Даже о Доре он вспоминает теперь с умилением: если б только она сумела понять, подождать, пока молодость не исчерпает себя. Сейчас он чувствует, что постарел, и мог бы хранить верность бывшей продавщице из обувной лавки. Ах, если бы только она не умерла!


Модель в художественном училище… Эти злосчастные две недели! Зачем она сделала это? Какой дьявол вселился в нее и направил бедную Энджел по неверной дорожке? Видимо, ей, как и матери, суждено ходить дорогами добродетели — и в одежде.


Ночью Эдвард разглядывает ее, покрывая поцелуями ее тело, раздвигая колени. Вот оно, супружество! Но сейчас я беременна, я беременна. Осторожнее. Эта твердая опухоль — там, где был мой мягкий живот… Осторожнее! Тише, Энджел. Ни слова об этом. Ты только сделаешь хуже — себе и ребенку.


Энджел сознает это.


Сейчас она слышит звуки любовной возни на пустом чердаке — словно в гостинице за границей. Совокупленье незнакомых людей, говорящих на чужом языке. Только крики и вздохи одинаковы и понятны везде.

Она цепенеет от страха; звуки нисколько не возбуждают ее. Она думает о матери четверых детей, жившей с полупьяным насильником мужем. Что приковывало ее к нему? Цепи желания? Что согревало средь ужасов дня — мысль о грядущей ночи?


Как унизительно, если так.


Я могу это понять. Я схожу с ума, не в силах осознать себя, свое новое тело, мозг мой горит в лихорадке, и рассказы доктора лишь распаляют ее — но я, я могу это понять. Я должна!


Эдвард просыпается.


— Что за шум?

— Какой шум?

— Наверху.

— Я ничего не слышу.

— Ты оглохла.

— А что там?


Но он уже спит. Звуки слабеют, стихают. Энджел слышатся детские голоса. Пусть будет девочка, господи, пусть будет девочка.


— Почему вы хотите девочку? — спрашивает доктор, когда Энджел в четвертый раз приходит в клинику на осмотр.


— Я буду ее наряжать, — уклончиво отвечает она, подразумевая другое: если родится девочка, Эдвард не будет таким — как бы сказать — не ревнивым, нет, трудным. Невыносимым. Да, именно: невыносимым.

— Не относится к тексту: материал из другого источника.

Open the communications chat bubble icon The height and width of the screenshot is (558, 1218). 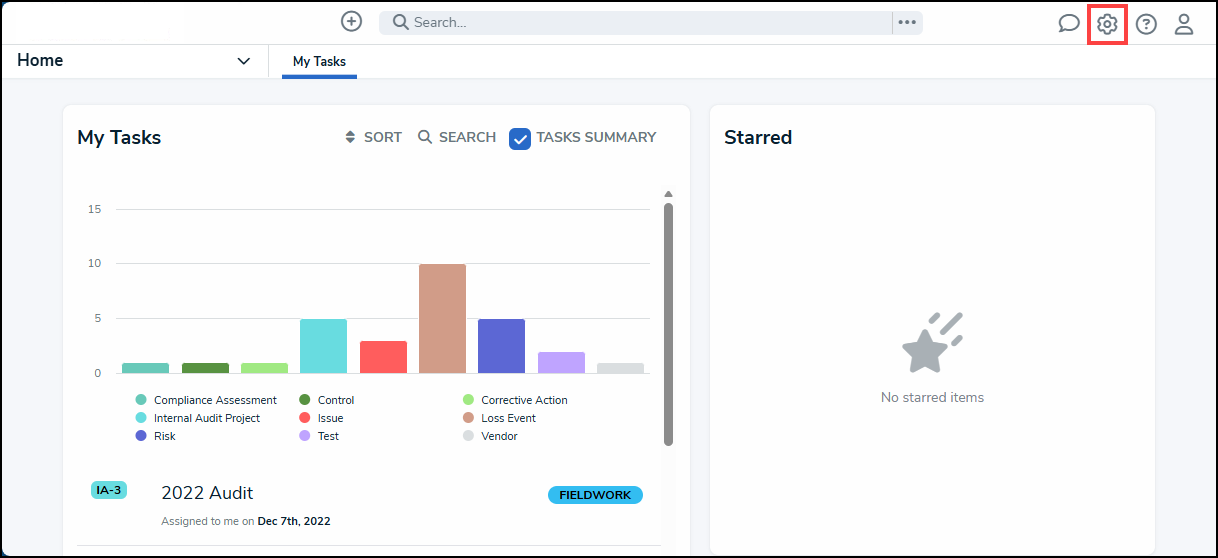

Ясноглазый Эдвард. Теперь он подолгу гуляет с Энджел — перебираясь через изгороди, через ручьи, перепрыгивая с камня на камень. Юный Эдвард. С некоторых пор она ощущает себя невероятно старой.


— Я немного устала, — жалуется она, когда выходит на очередную прогулку в залитую лунным светом ночь.


Он озадаченно приостанавливается.


— Отчего ты устала?

— Оттого, что я беременна, — говорит она вопреки своей воле.

— Ты опять за свое, — мрачнеет он, словно предвидя накатывающую истерику. Может быть, он и прав.


Этой ночью он берет ее с такой силой, что ей кажется, она разорвется.

— Я люблю тебя, — шепчет он, сжимая зубами мочку уха. — Я люблю тебя, Энджел.

Привычная волна ответного желания, истовой благодарности, готовности умереть, быть растерзанной на куски, если это потребуется для него, поднимается в ней. И вдруг все исчезает. Вместо этого — непривычное ощущение силы. Льдистая сосулька безразличия, восхитительная, бодрящая. Нет. Это неверно, он ждет от нее совершенно иного.

— Я люблю тебя, — тоже шепчет она, как обычно, но мысленно скрещивает пальцы в суеверном признании лжи. О господи, милосердный, спаси меня и помоги сохранить мне ребенка. Не меня он любит, а дитя мое ненавидит, не мной наслаждается, а болью, что мне причиняет, и сознает это; не корни хочет пустить, а выдернуть с корнем мой плод — и только. Я не люблю его. И никогда не любила. Это слабость. Мне нужно прийти в себя. И скорее.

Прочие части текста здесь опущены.